Three pieces of dried blood from Padre Pio’s Stigmata and a mitten he used to cover the wounds are the first and second class relics Fr Ermelindo brought for veneration.
It was clear from the crowds flocking forward in St Mary’s that many were hoping for cures to illness or infirmity. Throughout his life Padre Pio accomplished many healings that flabbergasted contemporaries through his prayer and own suffering although he repeatedly pointed out that it was God, not he, who healed.
Along with Fr Ermelindo, several Perth clergy concelebrated the evening’s special Mass together with Monsignor Michael Keating, Dean of St Mary’s Cathedral and Archbishop Barry Hickey as the principal celebrant. Also concelebrating were Fathers Tiziano Bogoni, Jean-Noel Marie, Norbertine Fr Stephen Cooney O.Praem. of York and Salvatorian and Franciscan of the Immaculate clergy.
In his homily Fr Ermelindo, who worked beside Padre Pio for three years as his English translator until the saint’s death in 1968, said the saint’s legendary holiness was simple but profound and accessible to all. The key, elements were, first, Christ present in the Eucharist and the Mass, then the image of Christ suffering and dying on the Cross and deep personal prayer.
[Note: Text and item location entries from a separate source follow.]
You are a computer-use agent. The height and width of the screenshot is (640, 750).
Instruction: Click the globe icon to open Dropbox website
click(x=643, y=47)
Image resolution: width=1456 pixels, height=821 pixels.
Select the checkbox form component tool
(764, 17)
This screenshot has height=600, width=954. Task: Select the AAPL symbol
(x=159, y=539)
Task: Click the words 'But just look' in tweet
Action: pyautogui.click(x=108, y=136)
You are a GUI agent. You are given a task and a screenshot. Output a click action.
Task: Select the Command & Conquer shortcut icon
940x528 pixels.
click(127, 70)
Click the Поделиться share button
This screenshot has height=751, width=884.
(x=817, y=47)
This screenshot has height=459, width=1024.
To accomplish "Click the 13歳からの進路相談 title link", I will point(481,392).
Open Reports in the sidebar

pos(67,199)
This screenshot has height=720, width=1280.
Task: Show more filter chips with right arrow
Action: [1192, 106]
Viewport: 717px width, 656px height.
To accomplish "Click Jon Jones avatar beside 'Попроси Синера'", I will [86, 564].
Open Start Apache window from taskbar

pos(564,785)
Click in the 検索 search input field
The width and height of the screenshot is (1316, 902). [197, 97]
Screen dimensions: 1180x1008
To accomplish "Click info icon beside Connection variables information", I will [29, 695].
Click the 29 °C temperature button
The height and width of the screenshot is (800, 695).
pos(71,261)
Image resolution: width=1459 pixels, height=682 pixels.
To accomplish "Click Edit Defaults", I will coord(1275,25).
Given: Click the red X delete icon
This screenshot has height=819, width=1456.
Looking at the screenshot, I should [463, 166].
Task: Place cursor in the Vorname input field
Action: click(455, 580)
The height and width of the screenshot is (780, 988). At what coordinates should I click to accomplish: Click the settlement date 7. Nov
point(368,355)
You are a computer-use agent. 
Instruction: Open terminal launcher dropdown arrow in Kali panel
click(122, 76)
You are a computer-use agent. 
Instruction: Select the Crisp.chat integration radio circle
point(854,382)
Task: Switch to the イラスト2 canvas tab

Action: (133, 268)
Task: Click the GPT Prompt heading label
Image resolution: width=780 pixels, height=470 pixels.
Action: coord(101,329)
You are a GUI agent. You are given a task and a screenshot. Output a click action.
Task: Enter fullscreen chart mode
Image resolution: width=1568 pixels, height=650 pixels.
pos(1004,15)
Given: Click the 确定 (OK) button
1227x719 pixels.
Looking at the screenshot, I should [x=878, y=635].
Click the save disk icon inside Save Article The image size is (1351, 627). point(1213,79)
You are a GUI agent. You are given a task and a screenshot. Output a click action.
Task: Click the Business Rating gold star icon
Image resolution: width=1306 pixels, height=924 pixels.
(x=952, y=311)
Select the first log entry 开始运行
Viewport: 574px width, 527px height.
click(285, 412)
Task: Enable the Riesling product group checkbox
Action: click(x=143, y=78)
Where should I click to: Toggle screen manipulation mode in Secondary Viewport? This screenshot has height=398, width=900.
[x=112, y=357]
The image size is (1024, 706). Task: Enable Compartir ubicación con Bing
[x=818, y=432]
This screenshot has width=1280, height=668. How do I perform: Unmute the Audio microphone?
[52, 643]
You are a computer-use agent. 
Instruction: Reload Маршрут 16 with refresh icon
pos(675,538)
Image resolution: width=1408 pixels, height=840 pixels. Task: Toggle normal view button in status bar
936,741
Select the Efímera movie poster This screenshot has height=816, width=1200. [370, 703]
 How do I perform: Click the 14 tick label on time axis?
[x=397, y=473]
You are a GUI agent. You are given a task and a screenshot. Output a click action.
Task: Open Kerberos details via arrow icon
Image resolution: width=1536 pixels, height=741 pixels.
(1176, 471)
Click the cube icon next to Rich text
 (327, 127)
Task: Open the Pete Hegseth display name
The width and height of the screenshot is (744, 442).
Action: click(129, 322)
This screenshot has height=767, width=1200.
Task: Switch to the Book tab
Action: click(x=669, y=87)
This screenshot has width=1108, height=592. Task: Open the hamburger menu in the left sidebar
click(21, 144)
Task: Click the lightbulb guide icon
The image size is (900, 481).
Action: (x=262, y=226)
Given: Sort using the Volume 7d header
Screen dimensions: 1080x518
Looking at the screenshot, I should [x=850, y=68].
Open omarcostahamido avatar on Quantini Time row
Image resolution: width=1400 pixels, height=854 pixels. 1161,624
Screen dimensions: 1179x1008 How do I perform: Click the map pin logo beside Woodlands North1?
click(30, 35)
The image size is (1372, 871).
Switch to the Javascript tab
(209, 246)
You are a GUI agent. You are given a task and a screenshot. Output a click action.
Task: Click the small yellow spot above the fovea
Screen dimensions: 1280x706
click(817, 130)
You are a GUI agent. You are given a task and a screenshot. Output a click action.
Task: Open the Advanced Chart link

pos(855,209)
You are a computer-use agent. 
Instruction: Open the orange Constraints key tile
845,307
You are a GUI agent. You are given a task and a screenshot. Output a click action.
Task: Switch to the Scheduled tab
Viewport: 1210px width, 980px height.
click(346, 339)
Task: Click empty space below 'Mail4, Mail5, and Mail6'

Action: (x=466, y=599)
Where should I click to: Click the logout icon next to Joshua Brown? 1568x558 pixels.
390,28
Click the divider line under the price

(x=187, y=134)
An indispensable element of Padre Pio’s spirituality was devotion to Mary, Christ’s mother, who he always regarded as the most beautiful of all women; the Rosary was one of his favourite prayers and he prayed it numerous times every day, Fr Eermelindo said. Along with few other individuals in the history of the Church, Padre Pio was a stigmatist, one who bears the actual physical signs of the crucifixion. He shares membership of an extremely select group in Church history with other figures such as St Francis of Assisi, a key reformer of corruption and decay in the Church in the late 12th and early 13th century, whose distinctive spirituality became a key force shaping the Church for centuries.
When regarded as authentic, the stigmata are usually seen as the sign of a deep intimacy with, and closeness to, Christ. While the wounds cause great suffering to the individual who receives them they are regarded as a gift, a sharing by Christ of his own suffering and redemptive role with an individual. Both men and women have received the stigmata with women appearing to predominate, including St Catherine of Siena and St Gemma Galgani. Huge crowds also turned out at a number of venues around Perth, especially at Whitfords Parish where Parish Priest Fr Jospeh Tran had distributed more than 2000 flyers in the leadup to the visit of the relics to his parish, and at Infant Jesus Morley on 14 August for the Italian community.